Le blocage initial provenait d’une OQTF antérieure qui concernait le futur époux. Cette obligation de quitter le territoire français avait motivé la décision de l’ancien édile, Olivier Bourjot (DVD), de ne pas publier les bans.
Des soupçons de mariage de complaisance
L’ex-maire avait justifié sa position en invoquant des doutes sur l’authenticité du projet matrimonial. Il suspectait un mariage arrangé, ce qui l’avait conduit à refuser d’entamer les démarches administratives.
Mais la justice n’a pas validé cette interprétation. Plusieurs décisions ont successivement donné raison au couple, soulignant que l’OQTF n’était plus en vigueur au moment de leur demande.
Une démission avortée
Face aux injonctions judiciaires, l’ancien maire et ses adjoints avaient annoncé leur démission collective. Cette stratégie visait à éviter de procéder à la cérémonie.
Toutefois, la préfecture de Seine-et-Marne a rejeté cette tentative de contournement. L’union a finalement été célébrée le 11 avril dernier par le nouveau maire, Cyril Marsaud (DVD).
Un débat qui dépasse les frontières communales
L’affaire a pris une dimension nationale. Le jeudi 25 juin, un débat a été ouvert à l’Assemblée nationale concernant les mariages impliquant des personnes en situation irrégulière.
L’avocat de la ville a commenté la condamnation : « C’était hélas prévisible.
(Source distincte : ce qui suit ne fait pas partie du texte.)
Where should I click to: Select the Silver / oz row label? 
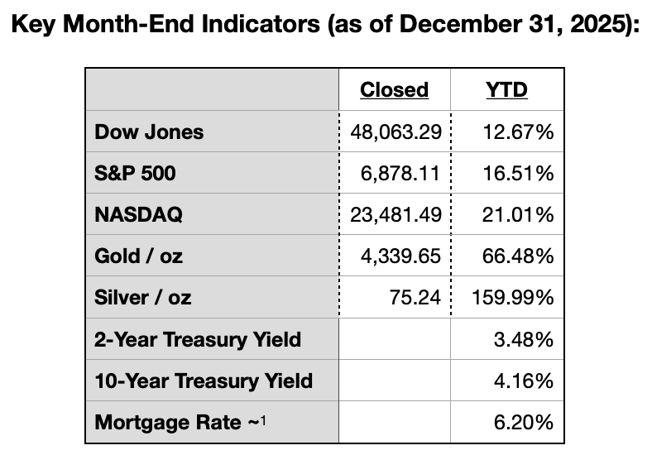click(x=143, y=298)
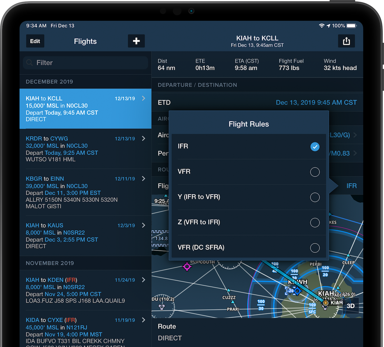Tap the ETD date Dec 13, 2019
The width and height of the screenshot is (384, 347).
click(316, 103)
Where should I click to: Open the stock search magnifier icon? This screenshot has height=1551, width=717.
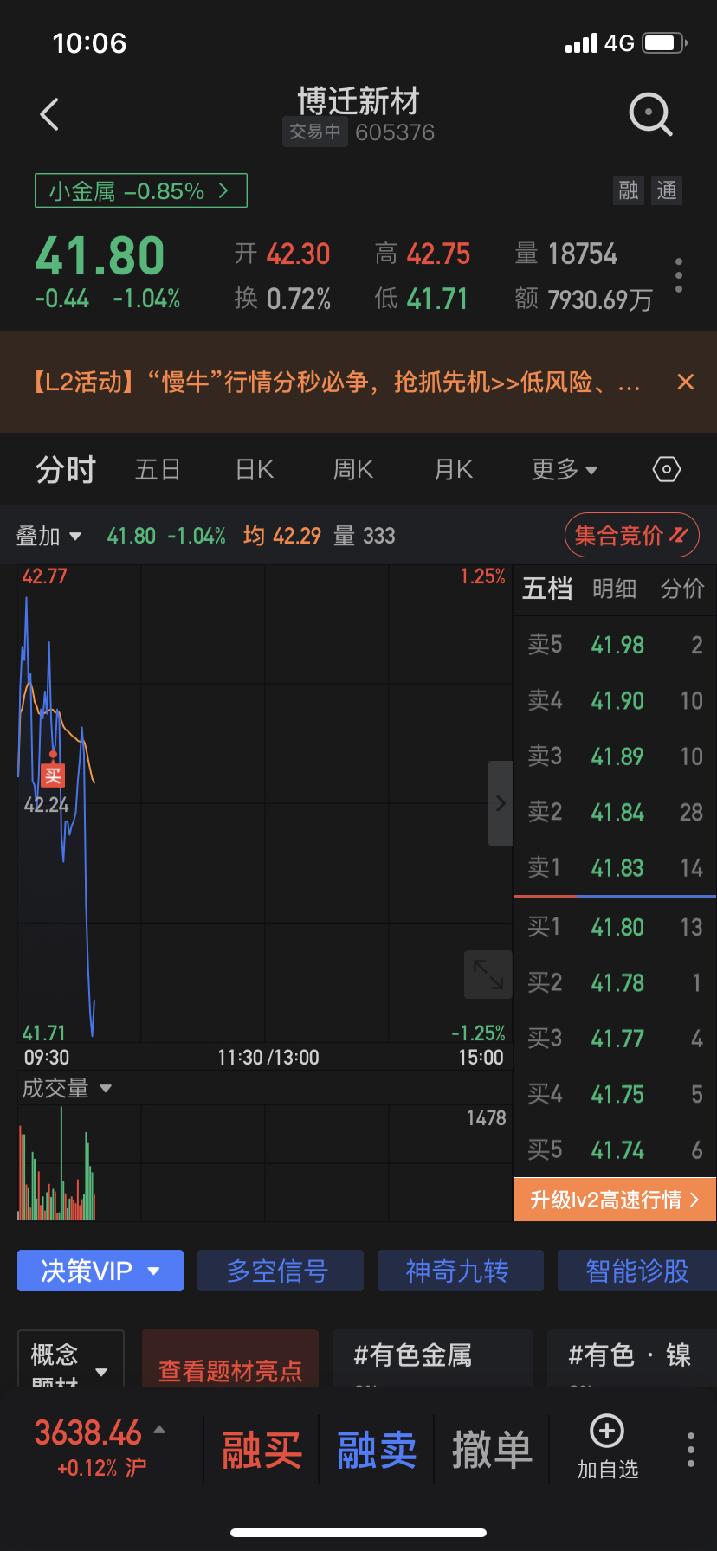(x=650, y=114)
La balle est dans le camp du législateur. Il y a la possibilité de rattraper le coup demain puisqu’il y a l’unanimité sur le fait de changer la loi ».
D’autres élus dans le viseur
Cette affaire n’est pas isolée. Robert Ménard, maire de Béziers, sera jugé en septembre pour un refus similaire. Les sanctions encourues sont particulièrement lourdes.
L’édile risque une peine d’inéligibilité, jusqu’à cinq ans d’emprisonnement et 75 000 euros d’amende. Cette perspective illustre la gravité avec laquelle la justice traite ces manquements aux obligations d’état civil.